# SOURCE TEXT
We can overlay these two populations on the UMAP scatter plot to see how they separate in the latent space.

[16]:

normal_umap = out[sorted_indices[:8]]
anomalous_umap = out[sorted_indices[-8:]]

fig, ax = plt.subplots(figsize=(8, 8))
ax.scatter(out[:, 0], out[:, 1], s=3, alpha=0.4, label="All")
ax.scatter(
    normal_umap[:, 0],
    normal_umap[:, 1],
    s=80,
    edgecolor="blue",
    facecolor="none",
    linewidths=2,
    label="Normal",
)
ax.scatter(
    anomalous_umap[:, 0],
    anomalous_umap[:, 1],
    s=80,
    edgecolor="red",
    facecolor="none",
    linewidths=2,
    label="Anomalous",
)
ax.set_xlabel("UMAP 1")
ax.set_ylabel("UMAP 2")
ax.set_title("UMAP Latent Space — Normal vs Anomalous")
ax.legend()
plt.show()

../_images/pre_executed_unsupervised_hsc_full_pipeline_30_0.png

What to take away#

The full Hyrax pipeline — from data acquisition through anomaly discovery — can be driven entirely from a notebook with a handful of configuration calls and verbs.
Vector databases enable fast similarity search over the latent space. Hyrax stores inference results in Lance format, which supports efficient nearest-neighbour queries out of the box.
Interactive visualization with h.visualize() lets you lasso-select, tap, and inspect objects directly in the UMAP scatter plot.
KNN distance is a simple but effective anomaly score. The long tail of the distance histogram highlights objects that the model finds unusual.

Possible next steps:

Perform clustering to search for additional sub-populations
Filter out instrument artifacts and re-train
Swap in a different model (e.g. ImageDCAE or your own custom model)
Use hyperparameter tuning to optimize model performance

[ ]:

# EXERCISE BRIEF
Copy the Hyrax pipeline text from "The full Hyrax" up to and including "UMAP scatter plot.", substituting "script" for "notebook".

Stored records
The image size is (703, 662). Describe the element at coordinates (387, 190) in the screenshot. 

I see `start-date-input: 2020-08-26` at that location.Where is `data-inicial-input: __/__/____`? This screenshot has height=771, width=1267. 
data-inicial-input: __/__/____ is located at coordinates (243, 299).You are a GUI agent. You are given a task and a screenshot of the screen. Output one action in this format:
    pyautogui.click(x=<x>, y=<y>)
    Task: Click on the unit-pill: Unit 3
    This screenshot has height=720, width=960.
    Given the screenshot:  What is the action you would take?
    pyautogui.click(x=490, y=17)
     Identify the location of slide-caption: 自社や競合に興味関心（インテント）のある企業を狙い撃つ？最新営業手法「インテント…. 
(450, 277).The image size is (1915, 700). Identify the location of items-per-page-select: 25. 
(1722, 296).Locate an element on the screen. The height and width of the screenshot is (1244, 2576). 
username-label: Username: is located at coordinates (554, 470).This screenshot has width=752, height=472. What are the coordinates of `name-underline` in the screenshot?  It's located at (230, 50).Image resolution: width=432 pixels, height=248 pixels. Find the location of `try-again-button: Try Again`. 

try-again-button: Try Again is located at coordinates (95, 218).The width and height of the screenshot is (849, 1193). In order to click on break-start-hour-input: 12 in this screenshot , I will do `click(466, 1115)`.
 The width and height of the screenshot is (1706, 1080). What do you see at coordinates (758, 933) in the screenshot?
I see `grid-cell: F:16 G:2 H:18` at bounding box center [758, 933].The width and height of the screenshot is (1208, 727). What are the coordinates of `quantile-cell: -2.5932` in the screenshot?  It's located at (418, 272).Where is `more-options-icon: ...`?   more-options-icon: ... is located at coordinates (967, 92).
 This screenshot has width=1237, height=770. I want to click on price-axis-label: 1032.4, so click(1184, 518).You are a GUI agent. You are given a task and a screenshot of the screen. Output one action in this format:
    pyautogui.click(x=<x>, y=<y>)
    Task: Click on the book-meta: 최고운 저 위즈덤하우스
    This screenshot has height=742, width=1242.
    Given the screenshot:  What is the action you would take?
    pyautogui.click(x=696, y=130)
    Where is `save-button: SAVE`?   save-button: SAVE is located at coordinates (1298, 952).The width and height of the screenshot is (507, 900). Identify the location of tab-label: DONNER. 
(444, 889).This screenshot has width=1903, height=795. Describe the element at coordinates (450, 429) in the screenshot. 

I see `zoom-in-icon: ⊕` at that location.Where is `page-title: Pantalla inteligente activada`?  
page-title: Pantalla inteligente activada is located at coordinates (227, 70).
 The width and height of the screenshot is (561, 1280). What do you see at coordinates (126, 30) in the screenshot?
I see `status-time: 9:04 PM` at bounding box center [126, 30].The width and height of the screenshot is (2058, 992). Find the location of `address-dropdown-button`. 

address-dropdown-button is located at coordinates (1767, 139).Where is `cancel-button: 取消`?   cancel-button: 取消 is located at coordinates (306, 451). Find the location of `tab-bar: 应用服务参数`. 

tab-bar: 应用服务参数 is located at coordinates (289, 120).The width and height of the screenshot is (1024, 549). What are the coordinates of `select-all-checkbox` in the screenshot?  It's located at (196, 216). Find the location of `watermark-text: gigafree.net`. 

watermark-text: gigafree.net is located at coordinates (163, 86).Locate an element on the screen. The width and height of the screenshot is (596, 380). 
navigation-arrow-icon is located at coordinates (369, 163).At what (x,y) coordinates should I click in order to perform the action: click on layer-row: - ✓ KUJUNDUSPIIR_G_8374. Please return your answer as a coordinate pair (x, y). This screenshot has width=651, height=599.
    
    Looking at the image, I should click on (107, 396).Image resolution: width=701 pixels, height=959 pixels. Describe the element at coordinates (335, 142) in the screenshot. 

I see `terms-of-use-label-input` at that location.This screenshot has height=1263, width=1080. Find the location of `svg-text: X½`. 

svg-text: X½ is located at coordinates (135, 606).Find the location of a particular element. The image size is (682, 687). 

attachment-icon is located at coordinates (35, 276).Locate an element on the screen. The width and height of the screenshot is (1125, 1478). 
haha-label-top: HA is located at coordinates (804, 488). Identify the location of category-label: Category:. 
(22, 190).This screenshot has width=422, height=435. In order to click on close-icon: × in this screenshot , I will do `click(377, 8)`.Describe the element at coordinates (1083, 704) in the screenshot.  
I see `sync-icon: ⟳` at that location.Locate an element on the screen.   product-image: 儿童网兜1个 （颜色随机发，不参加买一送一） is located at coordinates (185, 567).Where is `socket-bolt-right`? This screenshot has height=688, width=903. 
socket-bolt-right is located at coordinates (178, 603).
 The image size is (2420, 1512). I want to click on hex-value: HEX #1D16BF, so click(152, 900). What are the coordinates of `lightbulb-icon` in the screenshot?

# EXERCISE ANSWER
The full Hyrax pipeline — from data acquisition through anomaly discovery — can be driven entirely from a script with a handful of configuration calls and verbs.
Vector databases enable fast similarity search over the latent space. Hyrax stores inference results in Lance format, which supports efficient nearest-neighbour queries out of the box.
Interactive visualization with h.visualize() lets you lasso-select, tap, and inspect objects directly in the UMAP scatter plot.